The idea behind requirements traceability is simple: associate each design requirement with the implementation (examples: VHDL or Verilog Code segment, module, entity, synthesis tool output, etc). Next, associate each requirement with a verification result, such as coverage, assertion, or monitor output. Now, when any one of the three items change (requirement, implementation, or verification result), analyze and report the dependencies.

Of course, it’s not quite as easy as it sounds, when you consider the fact that even the most disciplined organizations maintain requirements in a multitude of sources, including requirements databases, documents containing derived spec and spread sheets with test plans. In addition, implementation data is spread across a litany of tools and verification results come in many flavors. Trying to manage that over thousands of requirements is excruciating.

Imagine the joy in being able to automatically assess the actual impact of a proposed change in requirements, or perhaps the relief in knowing all the requirements that depend on a piece of hardware you are planning to change? Best of all, simply knowing the status of completion relative to the design requirements and specs should provide greater confidence in the overall design.

Well, fortunately, the industry that has zero tolerance for design mistakes have instigated a solution; specifically, the people who implement airborne and aerospace electronics have defined standards and driven tool development that automates requirements management. And, as it is often the case, design processes in every market segment can benefit from the results of these major investments in requirements management technology for safety-critical design.

The software community blazed the trail with DO-158, the FAA standard that inspires requirements traceability in the software design flow. Soon thereafter, DO-254 was invented to define high reliability processes for safety critical design.

Now today, commercial tools are emerging that assimilate and unify requirements from dissimilar sources, and then automatically trace them into implementation and verification.

Figure 1. Examples of a “non-verified implementation” (top) vs. a “verified implementation” (bottom).

Requirements capture and tracing are critical to the DO-245 initiative since documents and processes used for requirements are audited closely for certification. Since many companies use tools to identify, record and manage this process, the DO-254 standard addresses hierarchical, high-level and derived document (developed from the hardware development process). Thus, all system requirements implemented in hardware are documented, and safety requirements related to the hardware are documented. In addition, design constraints are identified, such as standards and technology processes. Other documentation data may include the deriving requirements, design tolerances and feedback on requirement changes and additions during the product development process.

Content for Conceptual Design, such as high-level flowcharts, diagrams, finite state machine bubble diagrams, or spreadsheets, are documented. This includes high-level descriptions of the hardware, third-party intellectual property (IP), component or test features that are identified upfront, whether they will actually be used, or not.

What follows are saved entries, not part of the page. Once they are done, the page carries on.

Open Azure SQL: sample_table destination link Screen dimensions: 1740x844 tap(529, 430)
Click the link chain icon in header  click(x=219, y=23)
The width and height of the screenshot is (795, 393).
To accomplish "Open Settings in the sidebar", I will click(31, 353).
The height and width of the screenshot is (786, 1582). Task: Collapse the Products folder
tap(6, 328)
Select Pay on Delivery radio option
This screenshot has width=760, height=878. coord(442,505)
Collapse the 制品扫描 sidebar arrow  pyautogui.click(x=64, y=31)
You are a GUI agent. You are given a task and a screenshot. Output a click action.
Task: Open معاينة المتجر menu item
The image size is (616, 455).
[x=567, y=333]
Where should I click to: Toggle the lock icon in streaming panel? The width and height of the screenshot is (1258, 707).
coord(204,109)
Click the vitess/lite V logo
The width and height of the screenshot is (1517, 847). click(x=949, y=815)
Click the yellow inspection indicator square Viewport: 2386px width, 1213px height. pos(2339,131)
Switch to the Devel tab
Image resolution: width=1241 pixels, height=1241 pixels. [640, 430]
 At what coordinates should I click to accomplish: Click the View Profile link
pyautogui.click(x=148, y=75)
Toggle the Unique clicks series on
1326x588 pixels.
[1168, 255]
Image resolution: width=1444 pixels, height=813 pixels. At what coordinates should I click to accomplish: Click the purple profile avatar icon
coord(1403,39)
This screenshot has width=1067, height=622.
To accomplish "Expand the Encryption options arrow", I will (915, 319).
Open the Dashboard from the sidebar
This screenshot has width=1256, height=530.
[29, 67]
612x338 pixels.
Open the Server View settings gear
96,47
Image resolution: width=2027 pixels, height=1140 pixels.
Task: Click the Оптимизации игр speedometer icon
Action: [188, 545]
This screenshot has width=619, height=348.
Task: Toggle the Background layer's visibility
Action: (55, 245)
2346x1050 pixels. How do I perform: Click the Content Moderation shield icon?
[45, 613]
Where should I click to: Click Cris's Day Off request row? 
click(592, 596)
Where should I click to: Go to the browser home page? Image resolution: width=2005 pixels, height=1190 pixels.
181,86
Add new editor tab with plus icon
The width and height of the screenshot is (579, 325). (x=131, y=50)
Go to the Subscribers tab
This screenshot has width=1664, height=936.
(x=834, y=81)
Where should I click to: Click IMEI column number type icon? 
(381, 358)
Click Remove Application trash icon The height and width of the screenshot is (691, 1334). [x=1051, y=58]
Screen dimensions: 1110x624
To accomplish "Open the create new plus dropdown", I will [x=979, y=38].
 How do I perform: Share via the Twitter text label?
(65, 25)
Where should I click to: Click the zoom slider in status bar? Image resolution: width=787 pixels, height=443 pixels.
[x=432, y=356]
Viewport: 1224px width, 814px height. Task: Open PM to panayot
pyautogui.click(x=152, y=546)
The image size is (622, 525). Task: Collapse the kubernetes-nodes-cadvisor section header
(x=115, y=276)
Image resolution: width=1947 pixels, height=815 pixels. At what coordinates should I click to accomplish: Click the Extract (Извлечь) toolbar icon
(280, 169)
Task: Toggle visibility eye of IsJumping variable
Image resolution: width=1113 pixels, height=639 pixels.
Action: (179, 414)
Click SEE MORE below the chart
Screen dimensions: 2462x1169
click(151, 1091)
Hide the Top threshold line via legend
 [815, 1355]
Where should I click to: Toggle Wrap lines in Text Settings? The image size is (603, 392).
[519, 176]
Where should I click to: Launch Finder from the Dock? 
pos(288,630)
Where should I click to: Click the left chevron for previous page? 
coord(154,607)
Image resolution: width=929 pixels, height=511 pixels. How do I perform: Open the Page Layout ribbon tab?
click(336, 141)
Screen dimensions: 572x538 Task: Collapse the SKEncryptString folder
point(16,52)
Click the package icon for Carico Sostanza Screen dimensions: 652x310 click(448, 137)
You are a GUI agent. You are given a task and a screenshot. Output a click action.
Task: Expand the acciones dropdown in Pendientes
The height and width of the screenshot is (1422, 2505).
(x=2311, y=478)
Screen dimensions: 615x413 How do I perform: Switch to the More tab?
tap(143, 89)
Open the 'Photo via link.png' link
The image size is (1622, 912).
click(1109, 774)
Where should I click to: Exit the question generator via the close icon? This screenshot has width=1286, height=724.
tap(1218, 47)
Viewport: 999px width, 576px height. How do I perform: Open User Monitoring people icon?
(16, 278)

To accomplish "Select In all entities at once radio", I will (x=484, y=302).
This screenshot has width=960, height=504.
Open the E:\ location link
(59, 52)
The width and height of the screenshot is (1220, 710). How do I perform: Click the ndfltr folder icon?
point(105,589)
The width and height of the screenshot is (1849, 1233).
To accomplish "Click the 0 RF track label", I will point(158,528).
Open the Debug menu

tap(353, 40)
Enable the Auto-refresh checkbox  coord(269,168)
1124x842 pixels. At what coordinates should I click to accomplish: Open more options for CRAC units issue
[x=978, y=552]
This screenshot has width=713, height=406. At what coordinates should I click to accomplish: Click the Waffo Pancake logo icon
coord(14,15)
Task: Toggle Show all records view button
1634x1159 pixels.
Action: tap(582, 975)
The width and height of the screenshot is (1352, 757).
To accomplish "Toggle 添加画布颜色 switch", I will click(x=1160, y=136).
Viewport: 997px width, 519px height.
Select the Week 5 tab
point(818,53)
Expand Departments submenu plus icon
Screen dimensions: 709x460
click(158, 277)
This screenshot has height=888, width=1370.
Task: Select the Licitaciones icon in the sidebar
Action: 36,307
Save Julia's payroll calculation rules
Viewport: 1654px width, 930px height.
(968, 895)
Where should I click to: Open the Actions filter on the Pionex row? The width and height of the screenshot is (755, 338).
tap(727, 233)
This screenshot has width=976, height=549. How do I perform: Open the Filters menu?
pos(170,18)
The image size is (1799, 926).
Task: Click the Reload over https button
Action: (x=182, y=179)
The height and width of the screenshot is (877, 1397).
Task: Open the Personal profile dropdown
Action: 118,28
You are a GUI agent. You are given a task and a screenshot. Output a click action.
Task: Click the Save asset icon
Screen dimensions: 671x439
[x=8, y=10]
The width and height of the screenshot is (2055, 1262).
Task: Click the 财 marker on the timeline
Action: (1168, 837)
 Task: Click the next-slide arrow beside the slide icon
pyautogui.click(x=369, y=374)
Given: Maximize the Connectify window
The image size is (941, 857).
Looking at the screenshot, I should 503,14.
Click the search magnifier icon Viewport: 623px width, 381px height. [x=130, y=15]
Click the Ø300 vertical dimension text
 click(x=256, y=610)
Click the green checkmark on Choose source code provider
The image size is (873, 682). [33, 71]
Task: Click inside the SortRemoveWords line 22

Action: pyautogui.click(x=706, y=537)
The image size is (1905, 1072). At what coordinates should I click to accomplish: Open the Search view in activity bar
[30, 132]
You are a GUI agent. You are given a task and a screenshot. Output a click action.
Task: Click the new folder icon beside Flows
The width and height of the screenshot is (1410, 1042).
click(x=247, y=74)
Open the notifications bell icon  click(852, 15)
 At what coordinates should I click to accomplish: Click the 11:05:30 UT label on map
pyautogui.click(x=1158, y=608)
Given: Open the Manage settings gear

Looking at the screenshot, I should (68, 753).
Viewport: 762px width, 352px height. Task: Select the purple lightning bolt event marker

Next, Detailed Design processes and requirements are captured. Examples include the actual writing of the HDL code for the design; the design of important test features and, architectures; assessment of safety issues and design constraints.

Then, at Implementation – where the detailed design data is used to produce the hardware device, assembly and installation – the DO-254 standard requires documentation of parts procurement, instruction on building and programming the device, assembly, inspection and test.

The Product Transition process takes the completed hardware implementation, and the verification process into production and manufacturing. At this stage, preparing and checking manufacturing data and associated requirements, such as manufacturing for safety and testing, are captured.

Support processes for DO-254 refer to guidance on the validation of hardware requirements; the verification of hardware implementation as it relates to design requirements; configuration management; process assurance, such as product lifecycle; and product certification for both the company and certification representatives.

The end result is a new methodology that can help any design team reduce errors, improve efficiency and get to market sooner.